The above considerations are confirmed by findings of toxicity studies with the test substance. In an acute oral toxicity study with rats no mortality or other signs of toxicity were observed up to the limit dose of 2000 mg/kg bw.
The No Observed Adverse Effect Level (NOAEL) of the test item in Wistar rats was established at 300 mg/kg bw/d (highest dose tested) in a 28-day repeated dose toxicity study (OECD 407). Although no adverse effects were observed up to the highest dose tested, signs (hypertrophy in liver and thyroid gland, alterations of cholesterol, total protein, and total bile acid) of increased metabolism suggest that the substance and/or its metabolites become systemically available via the oral route.
Dermal route
The substance must be sufficiently soluble in water to partition from the stratum corneum into the epidermis and possess a certain lipophilicity to cross the lipid rich environment of the stratum corneum. Considering the low water solubility of the test item (< 0.01 mg/L) and a log POW value of 5.7, the uptake into the stratum corneum will be high, however the transfer between the stratum corneum and the epidermis is limited. Thus, dermal uptake of the test item will be very low.
The above considerations are in line with findings of an acute dermal toxicity study in rats (OECD 402). No signs of toxicity were observed up to the limit dose of 2000 mg/kg bw. Moreover, no clinical signs were observed in the acute dermal irritation/corrosion study (OECD 404). However, mortality and clinical effects were observed in the Local Lymph Node Assay. Taken together, this indicates that the test item will not readily penetrate skin layers, however, small amounts may become systemically available via dermal route.
Inhalation route
Due to a very low vapor pressure of 0.052 Pa it is very unlikely that the substance becomes available as a vapor. The substance is a solid of low dustiness with a median particle size (D50) of 192 µm. Therefore, exposure via inhalation is considered not relevant for the substance. - Details on distribution in tissues:
- As mentioned above, very poor bioavailability is expected for the test item via the dermal route, whereas absorption upon ingestion is considered to be likely based on physicochemical properties and as confirmed by in vivo toxicity studies. A repeated dose toxicity studies revealed signs of an increased metabolism, indicating that either the substance itself or one of its metabolites is distributed throughout the body after oral uptake and is thus systemically available.

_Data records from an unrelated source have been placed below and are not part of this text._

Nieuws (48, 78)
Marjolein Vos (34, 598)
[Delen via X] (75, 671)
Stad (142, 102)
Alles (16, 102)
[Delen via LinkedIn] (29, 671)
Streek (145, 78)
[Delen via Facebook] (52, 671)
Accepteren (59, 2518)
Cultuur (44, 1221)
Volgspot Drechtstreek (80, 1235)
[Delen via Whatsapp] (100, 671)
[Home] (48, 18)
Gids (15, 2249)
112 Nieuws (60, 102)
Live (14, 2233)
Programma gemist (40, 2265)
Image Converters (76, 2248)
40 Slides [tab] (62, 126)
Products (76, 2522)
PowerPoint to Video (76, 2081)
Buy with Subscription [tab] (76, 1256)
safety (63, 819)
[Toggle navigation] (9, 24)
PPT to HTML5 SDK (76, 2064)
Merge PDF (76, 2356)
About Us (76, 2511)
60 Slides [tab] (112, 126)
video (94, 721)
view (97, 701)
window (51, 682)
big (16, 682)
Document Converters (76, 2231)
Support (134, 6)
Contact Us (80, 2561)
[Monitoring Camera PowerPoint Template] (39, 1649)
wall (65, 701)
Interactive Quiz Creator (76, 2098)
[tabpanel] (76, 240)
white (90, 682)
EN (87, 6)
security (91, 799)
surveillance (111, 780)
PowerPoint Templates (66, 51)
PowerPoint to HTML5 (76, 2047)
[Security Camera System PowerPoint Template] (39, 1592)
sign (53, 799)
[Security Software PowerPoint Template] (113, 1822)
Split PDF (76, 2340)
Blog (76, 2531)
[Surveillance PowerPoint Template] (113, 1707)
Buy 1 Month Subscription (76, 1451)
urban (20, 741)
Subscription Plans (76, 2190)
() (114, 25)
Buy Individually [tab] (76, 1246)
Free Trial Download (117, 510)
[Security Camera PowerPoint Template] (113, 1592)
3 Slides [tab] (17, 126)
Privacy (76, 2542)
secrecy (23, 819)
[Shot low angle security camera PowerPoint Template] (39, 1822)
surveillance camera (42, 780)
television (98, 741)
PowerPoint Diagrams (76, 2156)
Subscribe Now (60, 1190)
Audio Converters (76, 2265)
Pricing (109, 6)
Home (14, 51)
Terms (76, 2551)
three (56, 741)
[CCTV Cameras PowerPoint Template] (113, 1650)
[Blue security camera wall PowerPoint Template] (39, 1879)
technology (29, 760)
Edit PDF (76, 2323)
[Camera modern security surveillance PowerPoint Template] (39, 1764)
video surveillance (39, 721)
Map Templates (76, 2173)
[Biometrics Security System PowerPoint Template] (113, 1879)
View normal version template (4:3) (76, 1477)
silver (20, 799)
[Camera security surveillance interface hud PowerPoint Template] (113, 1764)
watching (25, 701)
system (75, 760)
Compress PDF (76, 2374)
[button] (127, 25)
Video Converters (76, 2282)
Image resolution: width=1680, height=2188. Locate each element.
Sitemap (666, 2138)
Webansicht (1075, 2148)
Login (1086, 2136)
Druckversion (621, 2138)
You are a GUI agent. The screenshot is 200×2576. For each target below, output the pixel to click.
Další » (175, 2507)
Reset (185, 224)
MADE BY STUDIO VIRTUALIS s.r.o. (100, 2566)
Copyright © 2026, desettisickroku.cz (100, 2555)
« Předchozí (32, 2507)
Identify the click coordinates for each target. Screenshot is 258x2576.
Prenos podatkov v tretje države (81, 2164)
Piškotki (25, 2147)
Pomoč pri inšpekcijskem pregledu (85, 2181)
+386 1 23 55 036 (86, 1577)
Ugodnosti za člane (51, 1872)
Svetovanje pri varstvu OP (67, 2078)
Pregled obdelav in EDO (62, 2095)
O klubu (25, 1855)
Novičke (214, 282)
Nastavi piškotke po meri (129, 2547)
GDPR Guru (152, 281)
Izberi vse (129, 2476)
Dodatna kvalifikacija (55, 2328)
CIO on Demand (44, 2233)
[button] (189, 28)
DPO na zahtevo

Based on its low water solubility and high logPow value, bioaccumulating potential cannot completely be ruled out for the test item.
- Details on excretion:
- . Because of the tendency of reversibility of the observed effects (e.g. hyperplasia/hypertrophy), the substance is most likely eliminated from the organism.
Based on its low water solubility test item is not expected to be eliminated via the urine unless it undergoes metabolic transformation increasing its hydrophilicity. Elimination via the bile would thus be more likely.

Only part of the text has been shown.